En el sitio web Windows on Haiti, la lengua principal es el inglés, pero también hay un foro de discusión animado en 'Kreyól'. Existen también documentos sobre Haití en francés y en criollo antiguo colonial, y estoy dispuesto a publicar otros documentos en español y en otras lenguas. No propongo traducciones, pero el plurilingüismo es palpable en mi sitio, y me parece que esto no tardará en convertirse cada vez más en una norma en la red."

Tarde o temprano, ¿acabará correspondiendo la proporción de idiomas en la red con su repartición en el planeta? Nada parece menos cierto a la hora de la fractura digital entre ricos y pobres, entre zonas rurales y zonas urbanas, entre regiones favorecidas y regiones desfavorecidas, entre el hemisferio norte y el hemisferio sur, entre países desarrollados y países en desarrollo.

Según Zina Tucsnak, ingeniera de estudios en el Laboratorio ATILF (Analyse et Traitement Informatique de la Langue Française - Análisis y Procesamiento Informático de la Lengua francesa), entrevistada en octubre de 2000, "la mejor opción sería la aplicación de una ley por la cual se atribuyera una 'cuota' a cada idioma. Pero ¿no será acaso una utopía pedir la aplicación de una ley como ésta en una sociedad de consumo como la nuestra?"

En la misma fecha, Emmanuel Barthe, documentalista jurídico, expresa una opinión contraria: "Señales recientes dejan pensar que basta con dejar las lenguas tal y como están actualmente en la web. Efectivamente, los idiomas – aparte del inglés – se desarrollan gracias a la multiplicación de sitios web nacionales que se dirigen específicamente a públicos nacionales, a fin de atraerlos hacia el internet. Basta con observar cuánto se han multiplicado las lenguas disponibles en las interfaces de los buscadores generalistas."
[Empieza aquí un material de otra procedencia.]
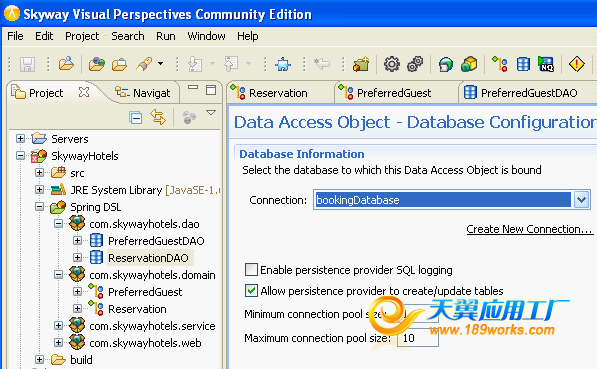
Task: Enable persistence provider SQL logging checkbox
Action: point(251,270)
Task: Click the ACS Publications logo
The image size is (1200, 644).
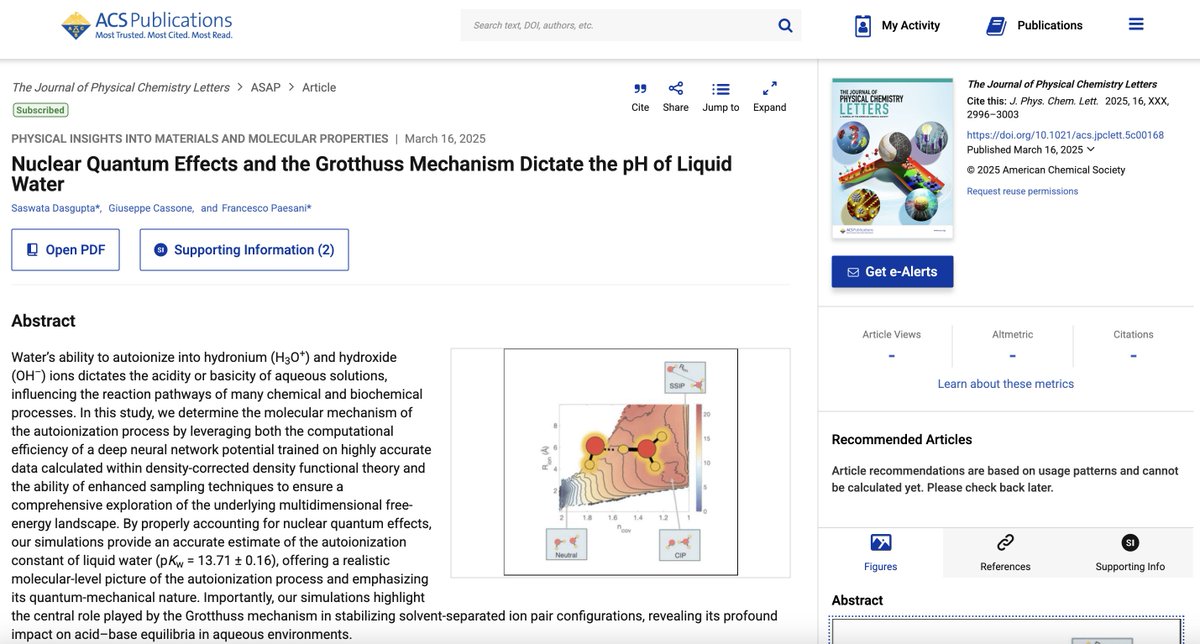Action: (x=148, y=24)
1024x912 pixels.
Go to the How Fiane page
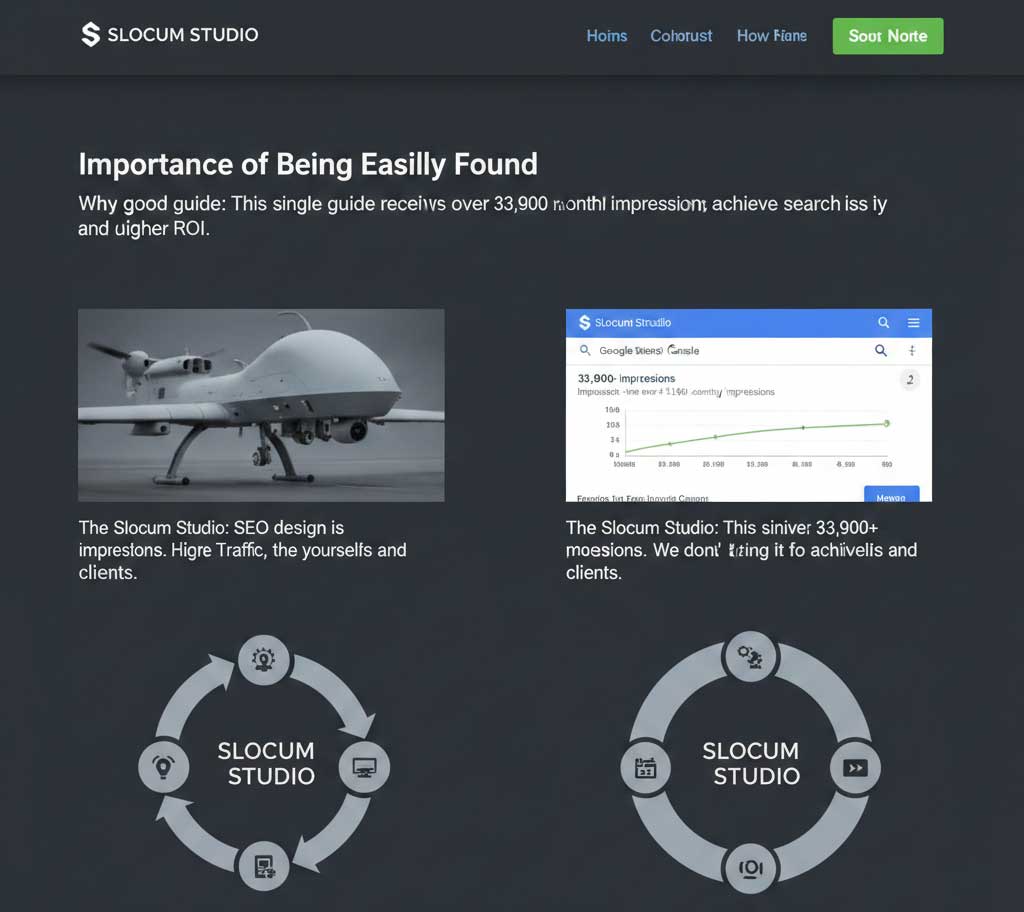click(772, 36)
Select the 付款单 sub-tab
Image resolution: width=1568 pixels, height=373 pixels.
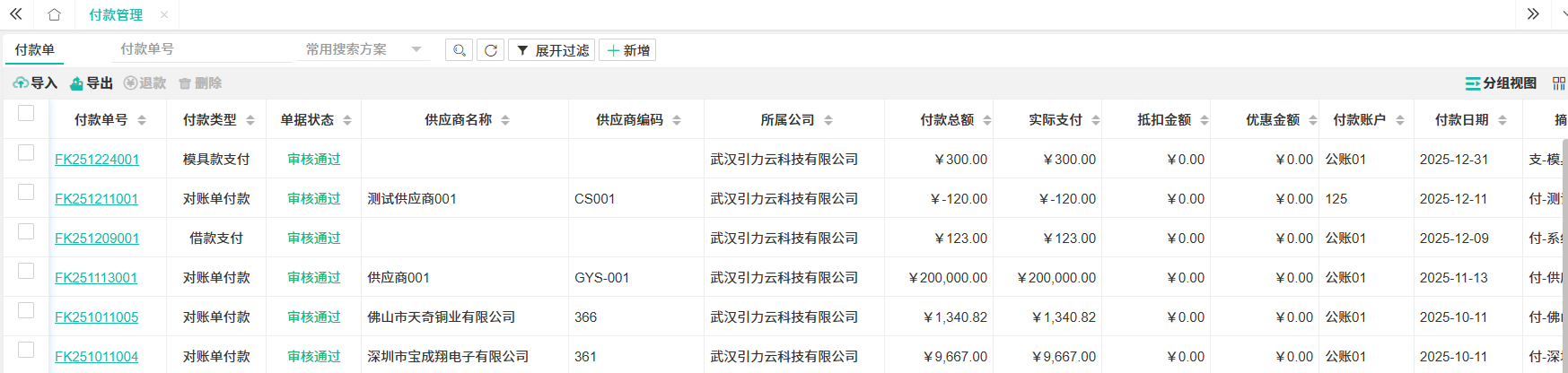coord(35,50)
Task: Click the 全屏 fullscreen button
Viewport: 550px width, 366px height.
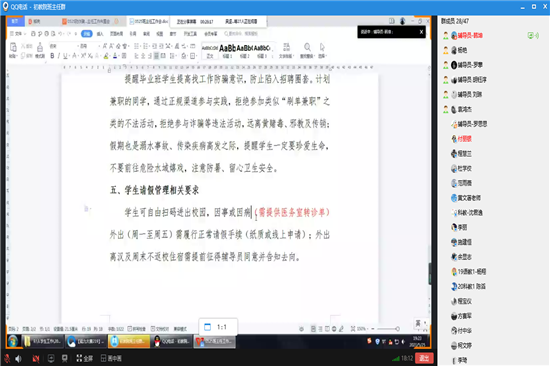Action: click(x=85, y=358)
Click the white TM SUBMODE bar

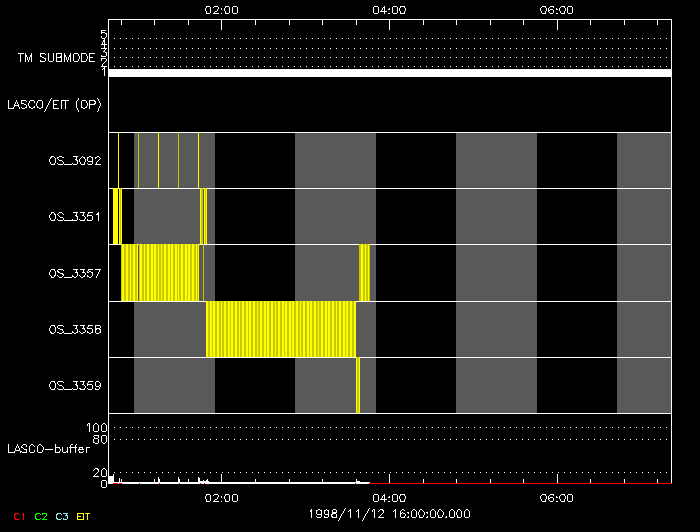tap(389, 73)
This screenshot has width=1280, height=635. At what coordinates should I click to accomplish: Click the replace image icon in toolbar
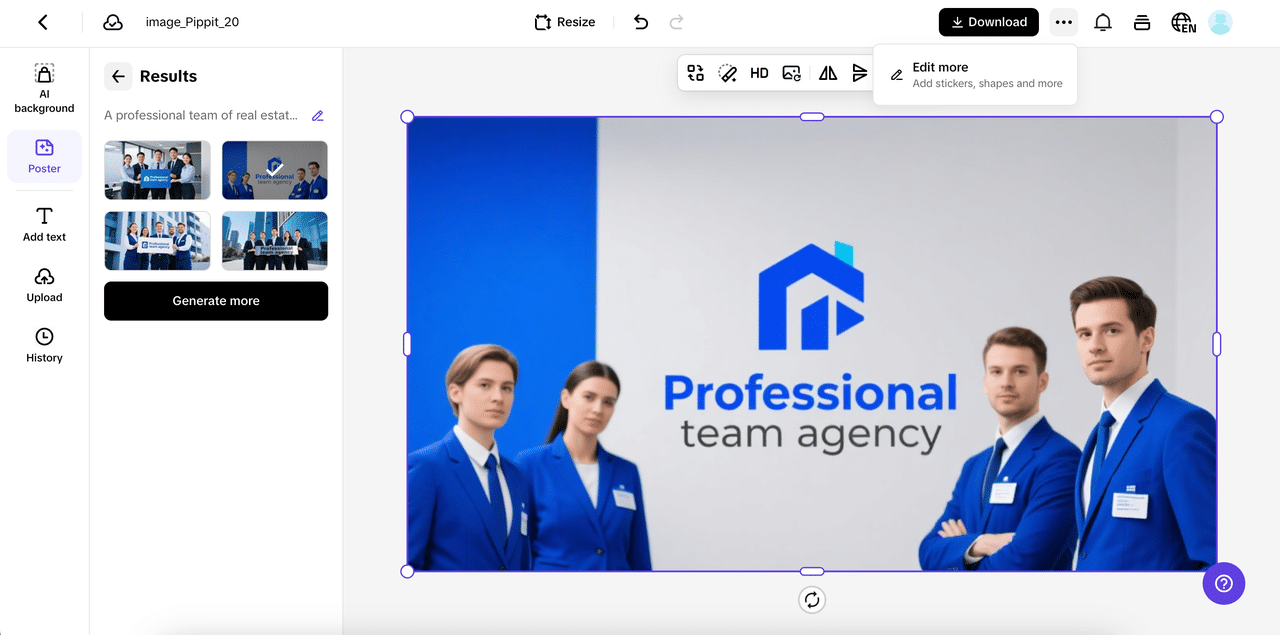click(791, 73)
Olivier Gainon, creador de CyLibris, una editorial literaria electrónica, escribe en diciembre de 2000: "Me parece muy importante que los futuros protocolos permitan transmitir perfectamente muchos idiomas (…). Si se consigue esto, lo demás se derivará de ello: la representación de los idiomas se hará en función del número de personas conectadas, y al fin y al cabo habrá que contemplar la idea de usar buscadores multilingües."

Pierre Magnenat, responsable del servicio "gestión y previsión" del centro de informática en la Universidad de Lausana (Suiza), escribe en octubre de 2000: "La única solución que veo sería un esfuerzo mundial importante para desarrollar traductores automáticos. Creo que ningún incentivo o cuota bastaría para impedir la dominación total del inglés. Este esfuerzo podría - y debería - estar iniciado al nivel de los estados, y tener recursos suficientes para llegar a un buen resultado."